Dari berbagai dasar hokum tersebut maka sangat penting dan dibutuhkan
integritas seorang pemimpin dalam menyelesaikan dan menuntaskan apa yang
menjadi Hak bagi warga Transmigran.
2. Anggaran
Dalam penerbitan SHM merupakan bidang tugas dari Kanta BPN, namun hal
ini tidak terlepas dari koordinasi Dinas Transmigrasi khususnya
mempersiapkan kelengkapan persyaratan serta penjadwalan penerbitan SHM
sehingga BPN dapat mengalokasikan anggaran sesuai waktu yang
terjadwalkan berdasarkan koordinasi tersebut. Namun hal ini jika diabaikan
maka akan berdampak kepada semua pihak termasuk Dinas Transmigrasi
serta Warga Transmigran manakala sudah tidak lagi menjadi warga
binaan/UPT Bina maka biaya akan menjadi beban langsung pemilik lahan
tersebut.
3. Moral dan Sosial
Alangkah berdosanya seorang pimpinan jika mengabaikan urusan Hak warga
Transmigran yang merupakan hak wajib normative yaitu Tanah/Lahan sebagai
modal utama dalam mewujudkan peradaban baru dalam kehidupan
bermasyarakat yang ‘Baru’. Hal ini merupakan tanggungjawab moral dan sosial
seorang pemimpin.

III. RESIKO yang akan dihadapi

Sebagai contoh, Penerbitan SHM bagi Warga Transmigrasi yang terabaikan


atau dikategorikan sebagai kelalaian dan kurang integritasnya pimpinan saat itu
adalah di eks UPT Lampasio, yang sampai saat ini belum selesai pemenuhan hak
warga atas kepemilikan lahan (SHM). Dalam hal tersebut menggambarkan beberapa
resiko yang muncul dan berdampak yaitu;

1. Warga Eks UPT Lampasio, berkewajiban membayar biaya pembuatan


SHM untuk setiap bidang tanah yang diperoleh sebesar
@Rp.150.000/bidang, dimana setiap warga memiliki hak 3 bidang.
2. Ketidaksesuaian luasan dan lokasi dengan penetapan awal yang
diakibatkan pengabaian disertai kurun waktu yang lama sehingga status
lahan yang belum memiliki SHM dapat mengaburkan hak dari warga
transmigran tersebut.

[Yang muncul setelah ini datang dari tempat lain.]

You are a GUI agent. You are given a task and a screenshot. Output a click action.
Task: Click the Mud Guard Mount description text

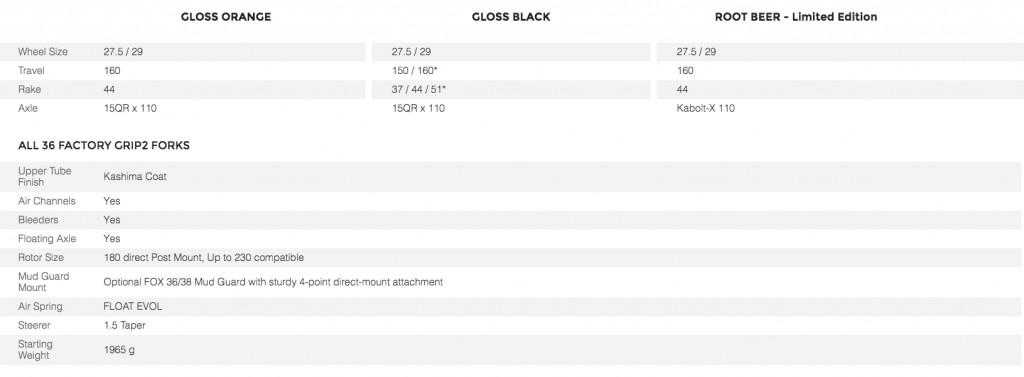click(x=273, y=282)
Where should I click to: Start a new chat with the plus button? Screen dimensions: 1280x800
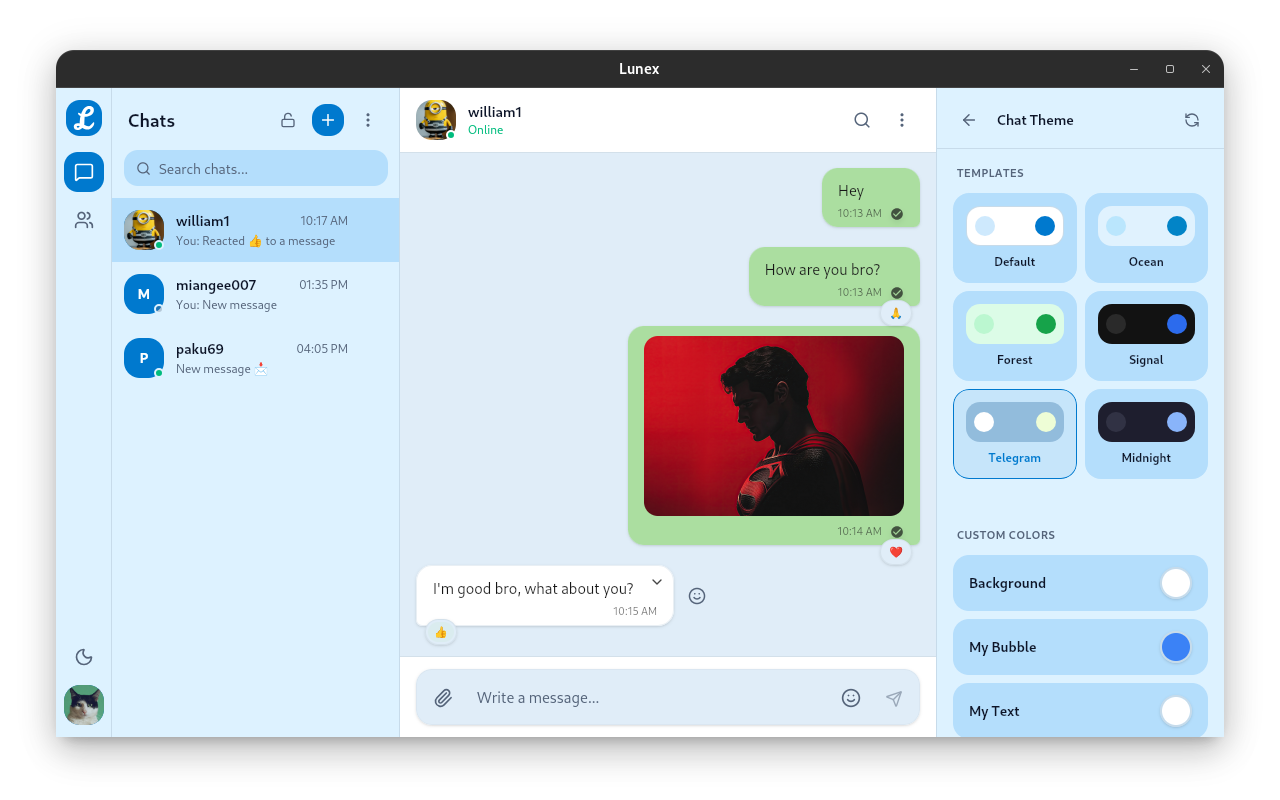(x=328, y=119)
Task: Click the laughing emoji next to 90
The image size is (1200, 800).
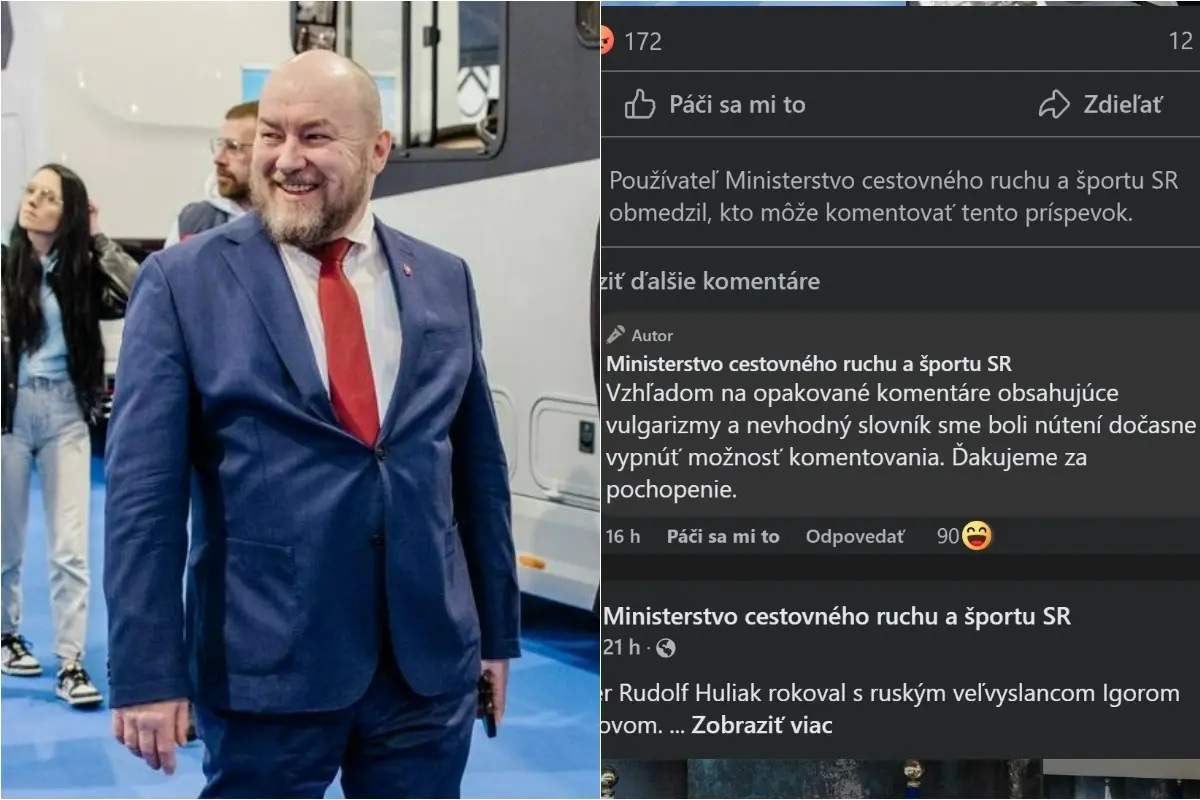Action: coord(977,536)
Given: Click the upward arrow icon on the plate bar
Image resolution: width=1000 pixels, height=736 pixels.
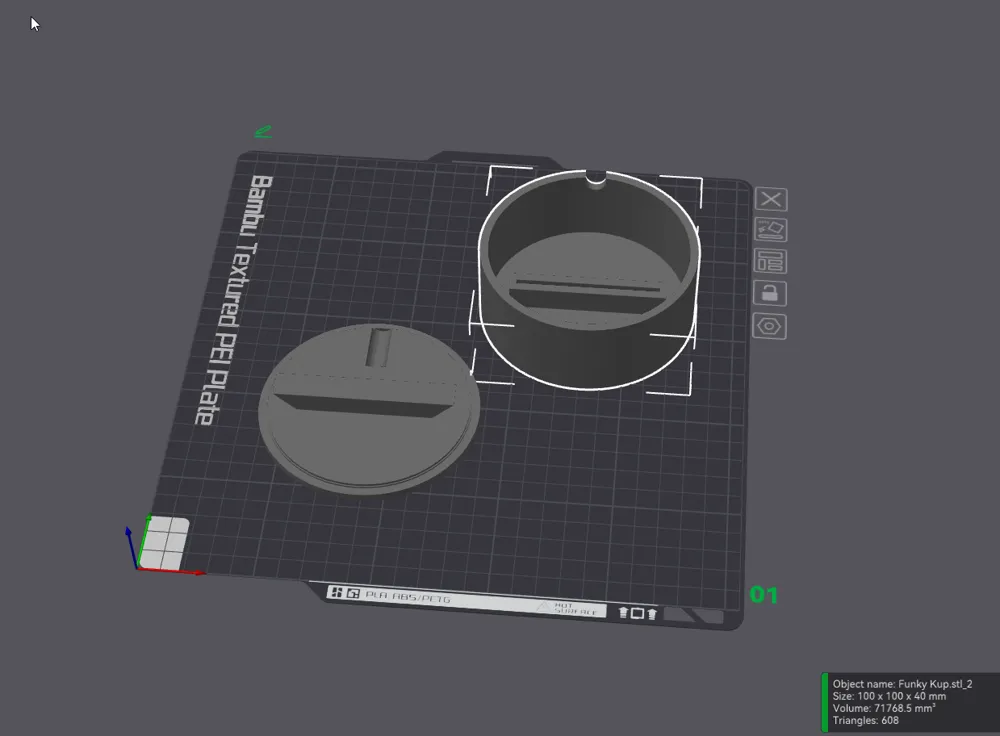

Dan akan menjadi masalah hukum
3. Tanggung jawab Dinas Transmigrasi tetap dilaksanakan meskipun
merupakan ‘PR’ yang belum tuntas yang semestinya sudah harus
diselesaikan pada masanya. Hal ini merupakan dampak dari kelalaian
tersebut yang menambah beban tugas dan tanggung jawab bagi pimpinan
saat ini.
IV. PENUTUP

Uraian tersebut diatas merupakan isu strategis yang merupakan ujian bagi
pimpinan terkait integritas dalam hal tanggung jawab moral dan social bagi
masyarakat khususnya warga transmigran.